Es gibt den permanenten Versuch seitens der SPÖ, etwa durch Gesundheitssprecher Spindelberger, Kassenobfrau Reischl und Hauptverbandsgeneraldirektor Probst, diese zu kippen. Der ÖVP-Gesundheitssprecher Rasinger ist vehement dagegen („Eine leistungsfeindliche Schnapsidee“) ebenso wie die anderen Parteien. Aber wer weiß, wie dieser Dauerdruck weitergeht.

• Das Nebenbeschäftigungsverbot für Spitalsärzte wird von denselben Kräften versucht durchzusetzen.

• Im Spitalswesen gehört endlich aufgeräumt: 48 Millionen für Beratung – aber kaum Geld für Überstunden. Ein Desaster nach dem anderen, Generaldirektor Janßen sollte von Häupl und Wehsely endlich entlassen werden!

• Die geplante Ausgliederung oder gar Teilprivatisierung der KAV-Spitäler würde dem Management noch mehr Macht in die Hand drücken.

• Der Spitalsplan 2030 zerreißt jahrzehntelang funktionierende Spitaler.

Ganz zu schweigen von dem sündteuren Mega Desaster Spital Nord und den oft völlig unsinnigen, überfallsartigen Abteilungsschließungen.

• AKH wird überbelastet:

Das Herunterfahren der KAV-Spitäler und die Abteilungsschließungen bedeuten, dass das AKH deutlich mehr als die vereinbarten 28% der Wiener Patientenzahl versorgen muss.

• Nur Nichtärzte dürfen planen.

Der ausdrückliche Ausschluss von Ärzten aus jeglicher Gesundheitsplanung führt zu oft völlig realitätsfremden Lösungen. Ein Rechtssystem ohne auf Richter und Anwälte zu hören – undenkbar.

• Mangelnde Wertschätzung gegenüber Ärzten:

Der klassische Hausarzt wird geradezu schlechtgeredet. Er sei Auslaufmodell und gehöre in das Museum für Medizingeschichte (Zitat Patientenanwalt Bachinger). Aber auch von Politikern und Sozialversicherungsfunktionären gibt es kaum Wertschätzung für Ärzte („ineffizient“, „Kostenverursacher“, „nur an Geld interessiert“ …).

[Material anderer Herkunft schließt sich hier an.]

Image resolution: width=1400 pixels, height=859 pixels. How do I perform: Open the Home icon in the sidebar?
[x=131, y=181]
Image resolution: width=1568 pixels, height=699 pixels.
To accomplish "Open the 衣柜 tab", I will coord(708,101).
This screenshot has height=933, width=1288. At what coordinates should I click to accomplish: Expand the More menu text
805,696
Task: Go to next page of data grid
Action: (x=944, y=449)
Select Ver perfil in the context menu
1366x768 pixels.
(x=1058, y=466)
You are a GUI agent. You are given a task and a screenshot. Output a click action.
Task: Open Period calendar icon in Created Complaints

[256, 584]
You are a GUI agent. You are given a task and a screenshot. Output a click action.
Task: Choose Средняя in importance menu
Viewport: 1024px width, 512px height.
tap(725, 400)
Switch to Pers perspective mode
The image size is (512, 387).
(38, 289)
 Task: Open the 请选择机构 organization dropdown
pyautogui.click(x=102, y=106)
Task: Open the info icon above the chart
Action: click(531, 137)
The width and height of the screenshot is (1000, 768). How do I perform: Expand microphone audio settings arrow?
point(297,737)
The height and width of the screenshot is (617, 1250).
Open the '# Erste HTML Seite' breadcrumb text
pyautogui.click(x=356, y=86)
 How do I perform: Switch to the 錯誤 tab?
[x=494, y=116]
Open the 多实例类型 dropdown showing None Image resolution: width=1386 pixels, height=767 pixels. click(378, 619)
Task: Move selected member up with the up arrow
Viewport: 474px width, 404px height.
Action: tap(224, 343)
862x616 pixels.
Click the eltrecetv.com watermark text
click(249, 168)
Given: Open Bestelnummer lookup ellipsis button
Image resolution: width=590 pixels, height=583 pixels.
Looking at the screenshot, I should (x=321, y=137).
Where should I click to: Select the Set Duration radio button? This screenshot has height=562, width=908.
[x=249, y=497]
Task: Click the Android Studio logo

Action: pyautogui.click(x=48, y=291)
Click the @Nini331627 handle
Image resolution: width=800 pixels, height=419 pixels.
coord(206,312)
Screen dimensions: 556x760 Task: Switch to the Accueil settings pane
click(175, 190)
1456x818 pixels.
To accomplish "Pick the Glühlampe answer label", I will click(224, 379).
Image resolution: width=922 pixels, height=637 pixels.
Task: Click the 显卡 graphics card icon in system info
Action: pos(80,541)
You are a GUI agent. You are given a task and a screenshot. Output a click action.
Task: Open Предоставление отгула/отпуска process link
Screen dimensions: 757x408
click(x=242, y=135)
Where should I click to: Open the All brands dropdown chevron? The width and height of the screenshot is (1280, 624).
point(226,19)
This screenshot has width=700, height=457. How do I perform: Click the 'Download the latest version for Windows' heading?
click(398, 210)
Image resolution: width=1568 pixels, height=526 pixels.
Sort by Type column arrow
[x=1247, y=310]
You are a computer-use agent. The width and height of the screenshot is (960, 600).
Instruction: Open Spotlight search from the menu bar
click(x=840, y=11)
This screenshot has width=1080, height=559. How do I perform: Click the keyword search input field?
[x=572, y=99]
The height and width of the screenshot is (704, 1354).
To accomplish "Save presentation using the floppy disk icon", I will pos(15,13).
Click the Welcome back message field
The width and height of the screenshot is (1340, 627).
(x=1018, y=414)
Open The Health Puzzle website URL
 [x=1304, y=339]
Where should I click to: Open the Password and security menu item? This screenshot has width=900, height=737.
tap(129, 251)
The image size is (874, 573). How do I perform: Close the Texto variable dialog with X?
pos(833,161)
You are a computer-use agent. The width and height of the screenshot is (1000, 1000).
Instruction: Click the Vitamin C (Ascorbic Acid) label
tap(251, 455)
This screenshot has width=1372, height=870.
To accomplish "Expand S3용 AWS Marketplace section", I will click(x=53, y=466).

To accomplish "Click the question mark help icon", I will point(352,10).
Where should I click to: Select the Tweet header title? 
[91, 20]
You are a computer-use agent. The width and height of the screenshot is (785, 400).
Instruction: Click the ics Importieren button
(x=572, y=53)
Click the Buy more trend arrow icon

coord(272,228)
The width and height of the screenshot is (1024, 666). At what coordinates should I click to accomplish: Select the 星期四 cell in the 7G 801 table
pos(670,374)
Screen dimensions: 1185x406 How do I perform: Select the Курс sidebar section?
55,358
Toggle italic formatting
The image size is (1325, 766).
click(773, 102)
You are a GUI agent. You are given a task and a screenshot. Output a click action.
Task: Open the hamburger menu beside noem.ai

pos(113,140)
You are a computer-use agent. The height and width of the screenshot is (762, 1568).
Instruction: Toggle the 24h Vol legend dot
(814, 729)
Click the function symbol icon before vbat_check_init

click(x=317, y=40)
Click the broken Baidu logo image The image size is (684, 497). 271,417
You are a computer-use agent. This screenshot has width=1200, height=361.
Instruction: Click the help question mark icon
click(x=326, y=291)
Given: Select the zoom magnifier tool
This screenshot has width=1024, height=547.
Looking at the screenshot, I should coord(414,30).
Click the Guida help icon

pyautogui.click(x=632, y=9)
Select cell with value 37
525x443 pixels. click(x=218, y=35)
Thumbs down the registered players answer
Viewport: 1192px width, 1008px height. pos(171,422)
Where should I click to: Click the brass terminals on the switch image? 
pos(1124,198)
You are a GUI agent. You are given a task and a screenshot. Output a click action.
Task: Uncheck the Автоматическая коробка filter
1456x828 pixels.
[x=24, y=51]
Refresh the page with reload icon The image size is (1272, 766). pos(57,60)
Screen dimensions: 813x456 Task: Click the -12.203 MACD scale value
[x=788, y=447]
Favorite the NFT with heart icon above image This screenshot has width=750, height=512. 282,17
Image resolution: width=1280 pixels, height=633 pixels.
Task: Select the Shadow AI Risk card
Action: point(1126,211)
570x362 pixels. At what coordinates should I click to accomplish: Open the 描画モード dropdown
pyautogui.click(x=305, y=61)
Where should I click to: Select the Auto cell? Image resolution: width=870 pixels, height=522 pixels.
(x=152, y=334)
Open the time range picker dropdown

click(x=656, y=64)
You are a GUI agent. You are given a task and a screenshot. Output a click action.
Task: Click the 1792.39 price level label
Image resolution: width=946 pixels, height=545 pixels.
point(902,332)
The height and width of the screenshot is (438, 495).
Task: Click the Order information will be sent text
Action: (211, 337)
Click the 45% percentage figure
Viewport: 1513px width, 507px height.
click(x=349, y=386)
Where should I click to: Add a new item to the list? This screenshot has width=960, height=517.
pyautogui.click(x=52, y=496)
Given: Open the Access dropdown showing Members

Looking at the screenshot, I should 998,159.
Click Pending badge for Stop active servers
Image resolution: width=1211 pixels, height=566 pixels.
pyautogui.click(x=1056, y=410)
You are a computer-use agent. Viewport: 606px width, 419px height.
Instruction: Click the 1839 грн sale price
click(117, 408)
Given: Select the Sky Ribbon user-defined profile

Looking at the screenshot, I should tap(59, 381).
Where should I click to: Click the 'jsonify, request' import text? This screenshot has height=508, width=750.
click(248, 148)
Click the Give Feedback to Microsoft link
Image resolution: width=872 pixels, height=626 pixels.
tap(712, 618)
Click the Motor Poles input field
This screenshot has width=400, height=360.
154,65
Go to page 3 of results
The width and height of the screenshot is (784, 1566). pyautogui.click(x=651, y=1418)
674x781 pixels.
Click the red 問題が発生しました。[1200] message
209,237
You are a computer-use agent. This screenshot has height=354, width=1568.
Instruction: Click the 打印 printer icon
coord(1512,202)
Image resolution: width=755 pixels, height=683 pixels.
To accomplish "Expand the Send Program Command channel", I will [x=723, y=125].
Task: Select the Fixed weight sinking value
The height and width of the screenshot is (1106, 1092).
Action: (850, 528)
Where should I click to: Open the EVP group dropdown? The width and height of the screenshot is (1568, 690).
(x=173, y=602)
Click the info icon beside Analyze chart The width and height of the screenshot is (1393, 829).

• Es herrscht einfach kein Respekt gegenüber Ärzten, die die längste Ausbildung sowie die höchste Weiterbildungsverpflichtung haben und unter hohem Berufsrisiko arbeiten müssen.

 

Steinhart: Wir wollen Wertschätzung für unsere schwere Arbeit!

• Stoppen wir das Rationieren und Zerstören!
• Es reicht einfach! Wehren wir uns!
• Unterstützen Sie den österreichweiten Streik- und Aktionstag am 14. Dezember!
• Wir fordern von unserem Bürgermeister Häupl und Stadträtin Wehsely dringend einen Runden Tisch, um all unsere Sorgen um unser Weltklassesystem vorbringen zu können!